Dollar appreciates as Europe frets
The US dollar gained 1.8% against a basket of foreign currencies in the week ending September 25, 2020, primarily driven by signs of weakness among its European rivals, caused by concerns over resurging numbers of COVID-19 cases and the possibility of renewed lockdowns. Lower-than-expected readings of the Eurozone services sector PMI and the German ifo Business Climate Index, released on Wednesday and Thursday, respectively, added further downward pressure. The Japanese yen, which customarily benefits from increasing risk aversion, experienced the smallest loss of all major currencies, depreciating around 1% against its American competitor.
Please refer to Figure 6 of the current Multi-Asset Class Risk Monitor (dated September 25, 2020) for further details.
Portfolio risk surges, as FX/equity correlation intensifies
Short-term risk in Qontigo’s global multi-asset class model portfolio surged 1.5 percentage points to 10.1% as of Friday, September 25, 2020, as a further intensification of the co-movement of share prices and foreign-exchange rates against the US dollar reduced diversification benefits.
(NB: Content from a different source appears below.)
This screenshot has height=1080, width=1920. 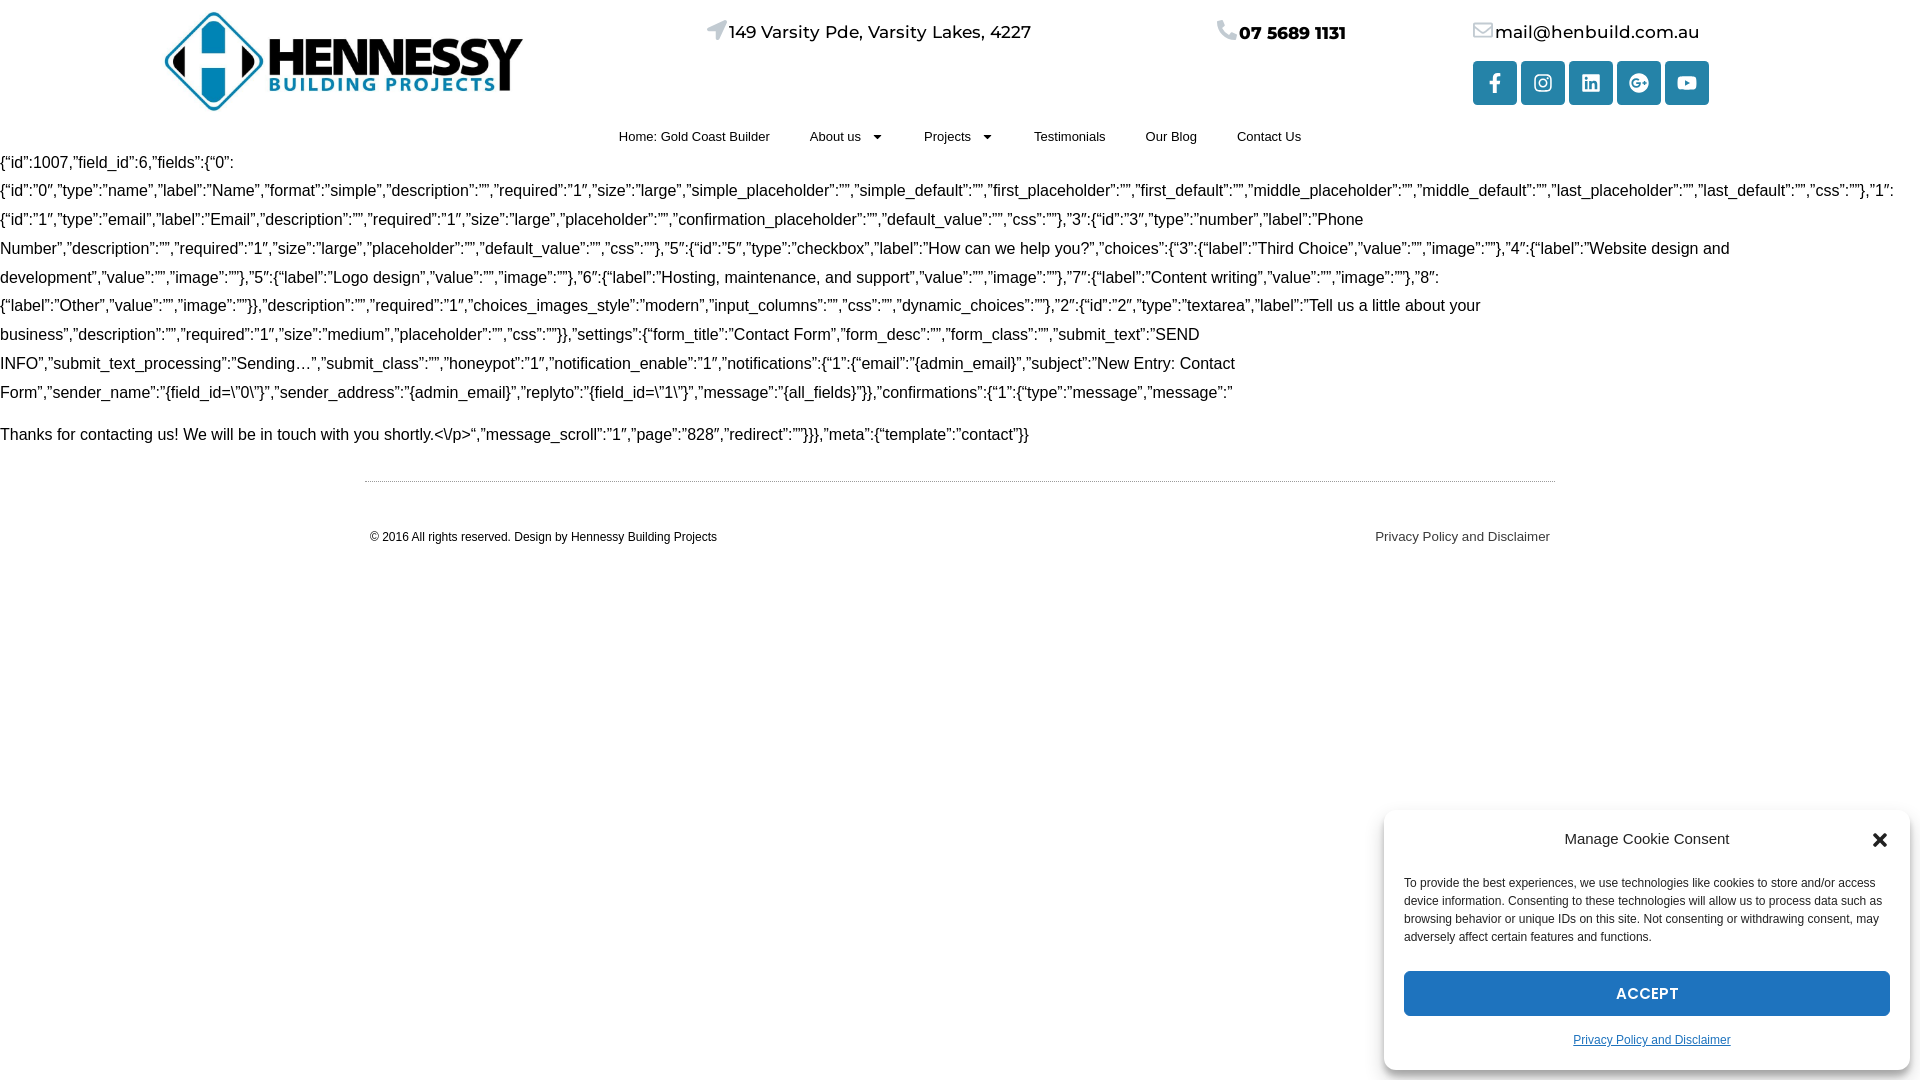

The rise was most notable in the non-US equity category, which saw its share of overall portfolio risk soar by more than 6 percentage points to 19%. US stocks, on the other hand, did not see their standalone volatility increase, thanks mostly to the late rally of tech companies on Friday, which meant that their percentage risk contribution decreased by 10 points to 47%.
Please refer to Figures 7-10 of the current Multi-Asset Class Risk Monitor (dated September 25, 2020) for further details.